Da man sich an einem Winserver anmeldet, ergänzt dieser die Domäne automatisch, wenn nur der Username angegeben wird. Deshalb findet er auch einen Domänenuser.
Bei der Anmeldung wird dann allerdings erst mal alles vom Domänecontroller geladen (wenn er es nicht selber ist) um das Profil zu initialisieren.

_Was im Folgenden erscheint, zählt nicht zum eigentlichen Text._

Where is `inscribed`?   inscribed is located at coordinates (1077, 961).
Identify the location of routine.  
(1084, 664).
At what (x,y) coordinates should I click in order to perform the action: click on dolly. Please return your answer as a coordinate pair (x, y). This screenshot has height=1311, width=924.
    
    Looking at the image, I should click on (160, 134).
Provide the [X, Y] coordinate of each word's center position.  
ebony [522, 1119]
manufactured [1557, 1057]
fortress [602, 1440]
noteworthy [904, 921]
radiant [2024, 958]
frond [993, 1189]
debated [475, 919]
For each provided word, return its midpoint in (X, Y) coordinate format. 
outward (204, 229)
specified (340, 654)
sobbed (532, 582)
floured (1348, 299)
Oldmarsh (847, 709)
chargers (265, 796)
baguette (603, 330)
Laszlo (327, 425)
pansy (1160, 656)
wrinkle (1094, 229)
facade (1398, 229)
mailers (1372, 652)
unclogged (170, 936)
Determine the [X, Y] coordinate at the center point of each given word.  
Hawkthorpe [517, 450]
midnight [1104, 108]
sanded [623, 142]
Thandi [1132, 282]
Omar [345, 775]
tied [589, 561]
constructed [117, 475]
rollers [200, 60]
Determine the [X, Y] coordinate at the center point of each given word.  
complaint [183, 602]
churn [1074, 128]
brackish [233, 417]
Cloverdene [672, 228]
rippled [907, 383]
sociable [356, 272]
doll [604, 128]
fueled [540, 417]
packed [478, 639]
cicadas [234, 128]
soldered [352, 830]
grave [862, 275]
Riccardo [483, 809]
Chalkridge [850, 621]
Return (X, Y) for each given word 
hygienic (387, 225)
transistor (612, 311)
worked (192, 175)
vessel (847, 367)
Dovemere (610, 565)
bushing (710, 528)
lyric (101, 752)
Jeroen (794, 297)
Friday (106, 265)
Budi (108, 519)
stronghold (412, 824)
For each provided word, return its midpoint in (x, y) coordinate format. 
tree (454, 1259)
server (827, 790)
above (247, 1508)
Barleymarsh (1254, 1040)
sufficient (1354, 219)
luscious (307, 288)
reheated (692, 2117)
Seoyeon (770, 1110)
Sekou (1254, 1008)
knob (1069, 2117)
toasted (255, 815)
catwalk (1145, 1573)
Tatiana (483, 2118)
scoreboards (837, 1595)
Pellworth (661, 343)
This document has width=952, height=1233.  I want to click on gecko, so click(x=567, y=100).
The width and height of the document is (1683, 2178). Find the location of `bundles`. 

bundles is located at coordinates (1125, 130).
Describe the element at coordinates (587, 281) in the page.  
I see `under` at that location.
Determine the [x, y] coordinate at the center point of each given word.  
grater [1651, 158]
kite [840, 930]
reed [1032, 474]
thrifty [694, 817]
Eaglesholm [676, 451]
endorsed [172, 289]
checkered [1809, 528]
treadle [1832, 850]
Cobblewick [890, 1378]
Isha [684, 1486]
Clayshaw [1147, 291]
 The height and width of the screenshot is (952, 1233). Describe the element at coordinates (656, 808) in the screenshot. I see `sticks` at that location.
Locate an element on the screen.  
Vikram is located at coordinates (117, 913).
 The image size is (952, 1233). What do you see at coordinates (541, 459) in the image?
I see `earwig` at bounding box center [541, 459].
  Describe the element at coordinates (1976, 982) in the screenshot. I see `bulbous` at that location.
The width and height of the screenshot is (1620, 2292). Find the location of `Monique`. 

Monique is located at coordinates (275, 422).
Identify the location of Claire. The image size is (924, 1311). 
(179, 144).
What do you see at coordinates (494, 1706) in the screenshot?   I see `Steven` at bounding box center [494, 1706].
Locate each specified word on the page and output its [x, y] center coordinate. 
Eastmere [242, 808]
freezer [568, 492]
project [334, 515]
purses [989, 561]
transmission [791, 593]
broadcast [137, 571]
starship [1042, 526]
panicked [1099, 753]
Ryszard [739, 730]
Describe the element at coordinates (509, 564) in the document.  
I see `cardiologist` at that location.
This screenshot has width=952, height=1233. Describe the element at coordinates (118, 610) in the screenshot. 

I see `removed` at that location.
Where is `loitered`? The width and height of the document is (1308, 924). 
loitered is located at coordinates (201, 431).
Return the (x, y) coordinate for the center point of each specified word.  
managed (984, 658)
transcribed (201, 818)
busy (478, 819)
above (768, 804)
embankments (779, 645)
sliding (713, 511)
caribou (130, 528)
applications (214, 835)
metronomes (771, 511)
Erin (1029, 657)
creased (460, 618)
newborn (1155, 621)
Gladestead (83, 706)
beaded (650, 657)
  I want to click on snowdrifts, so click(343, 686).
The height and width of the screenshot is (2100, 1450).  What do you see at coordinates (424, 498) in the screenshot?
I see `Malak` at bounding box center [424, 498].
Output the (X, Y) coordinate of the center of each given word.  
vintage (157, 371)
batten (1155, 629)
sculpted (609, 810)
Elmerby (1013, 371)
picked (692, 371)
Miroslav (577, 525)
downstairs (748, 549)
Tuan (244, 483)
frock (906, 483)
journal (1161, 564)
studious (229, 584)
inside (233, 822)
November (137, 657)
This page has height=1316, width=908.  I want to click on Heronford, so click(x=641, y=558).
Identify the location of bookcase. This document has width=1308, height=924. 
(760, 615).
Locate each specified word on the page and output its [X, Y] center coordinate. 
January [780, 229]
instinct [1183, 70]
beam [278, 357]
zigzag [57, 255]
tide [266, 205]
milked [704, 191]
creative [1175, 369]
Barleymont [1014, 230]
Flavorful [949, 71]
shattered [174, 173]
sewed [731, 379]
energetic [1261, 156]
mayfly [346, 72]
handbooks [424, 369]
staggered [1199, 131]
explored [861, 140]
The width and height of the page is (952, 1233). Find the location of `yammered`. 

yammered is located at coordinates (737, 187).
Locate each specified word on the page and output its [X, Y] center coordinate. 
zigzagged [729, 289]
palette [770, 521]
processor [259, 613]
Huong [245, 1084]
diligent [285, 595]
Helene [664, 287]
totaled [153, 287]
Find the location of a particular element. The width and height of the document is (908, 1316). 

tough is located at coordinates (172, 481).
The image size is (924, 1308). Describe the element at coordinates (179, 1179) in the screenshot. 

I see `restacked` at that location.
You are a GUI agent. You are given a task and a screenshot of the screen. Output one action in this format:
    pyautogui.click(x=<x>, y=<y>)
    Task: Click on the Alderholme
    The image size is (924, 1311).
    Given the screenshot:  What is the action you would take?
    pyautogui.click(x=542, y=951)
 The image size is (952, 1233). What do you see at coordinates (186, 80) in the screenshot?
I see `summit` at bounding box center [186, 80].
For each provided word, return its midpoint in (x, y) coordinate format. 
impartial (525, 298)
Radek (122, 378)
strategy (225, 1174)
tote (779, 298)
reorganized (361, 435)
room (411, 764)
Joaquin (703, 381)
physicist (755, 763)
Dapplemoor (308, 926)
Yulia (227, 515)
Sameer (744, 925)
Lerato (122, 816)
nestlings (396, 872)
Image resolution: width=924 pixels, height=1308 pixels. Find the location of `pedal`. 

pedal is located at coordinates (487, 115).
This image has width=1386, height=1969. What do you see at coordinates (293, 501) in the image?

Beim Abmelden wird dann alles wieder gespeichert.
Was die Kennwortrichtlinien angeht, so ist hiermit nicht das Passwortlevel auf der AS/400 sondern die Kennwortrichtlinie auf dem Server (Local/Group-Policity) gemeint.
Der Standard steht hier meist auf Groß/Klein, mindestens eine Zahl und ein Sonderzeichen.
Damit lässt sich ein AS/400-Kennwort mit Passwortlevel 0 nicht erstellen.
Man kann diese Richtlinie auf dem Server aber temporär reduzieren (wirkt auch ohne Neustart) und nach dem Anlegen des Users wieder zurücksetzen.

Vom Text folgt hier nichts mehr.